Le séisme au Maroc

Accoudée au rebord de la fenêtre, je laisse un instant mon regard se perdre dans les couleurs du couchant. Le rose et le orange se fondent à merveille dans les pâturages, l’herbe se tinte d’or, et les fières montagnes semblent se rengorger avec orgueil et volupté, comme satisfaites d’être enveloppées dans le plus délicieux des manteaux d’hermine, leurs cimes verdoyantes pointant crânement. Je les regarde s’embraser avec plaisir, en inspirant une grande goulée d’air.

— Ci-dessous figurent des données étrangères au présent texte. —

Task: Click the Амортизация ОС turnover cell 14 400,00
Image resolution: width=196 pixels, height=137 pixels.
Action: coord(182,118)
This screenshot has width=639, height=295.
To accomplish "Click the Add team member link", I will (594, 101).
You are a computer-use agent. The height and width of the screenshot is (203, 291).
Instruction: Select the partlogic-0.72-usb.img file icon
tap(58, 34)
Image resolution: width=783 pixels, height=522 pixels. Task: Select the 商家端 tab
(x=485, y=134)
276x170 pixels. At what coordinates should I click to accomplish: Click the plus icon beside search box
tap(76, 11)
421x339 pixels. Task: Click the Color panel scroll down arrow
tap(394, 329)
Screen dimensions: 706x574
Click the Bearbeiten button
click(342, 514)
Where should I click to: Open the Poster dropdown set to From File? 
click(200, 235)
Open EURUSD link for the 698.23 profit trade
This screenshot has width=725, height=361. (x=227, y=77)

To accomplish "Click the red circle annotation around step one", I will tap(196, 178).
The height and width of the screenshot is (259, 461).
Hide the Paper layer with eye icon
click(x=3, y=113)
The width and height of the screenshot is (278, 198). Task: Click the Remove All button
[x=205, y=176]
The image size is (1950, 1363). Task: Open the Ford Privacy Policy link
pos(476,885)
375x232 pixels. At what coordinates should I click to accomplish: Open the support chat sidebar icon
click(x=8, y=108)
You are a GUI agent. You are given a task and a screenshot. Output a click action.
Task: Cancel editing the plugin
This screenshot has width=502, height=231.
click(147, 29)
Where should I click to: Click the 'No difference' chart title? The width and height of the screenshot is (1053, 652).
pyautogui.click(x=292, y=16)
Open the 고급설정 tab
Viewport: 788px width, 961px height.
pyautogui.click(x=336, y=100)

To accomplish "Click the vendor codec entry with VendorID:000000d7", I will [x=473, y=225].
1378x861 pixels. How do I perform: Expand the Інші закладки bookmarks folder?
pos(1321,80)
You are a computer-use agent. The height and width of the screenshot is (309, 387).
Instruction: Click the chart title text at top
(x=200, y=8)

Mon attention se porte vers Kamel qui arrive au loin avec son troupeau de moutons. Il s’accroupit devant un ruisseau, et mettant ses mains en coupe, il se désaltère.

Je fixe paresseusement l’eau claire qui coule entre ses doigts, la terre coincée sous ses ongles, ses avant-bras tachetés par le soleil. Un ricanement me sort de mon voyeurisme.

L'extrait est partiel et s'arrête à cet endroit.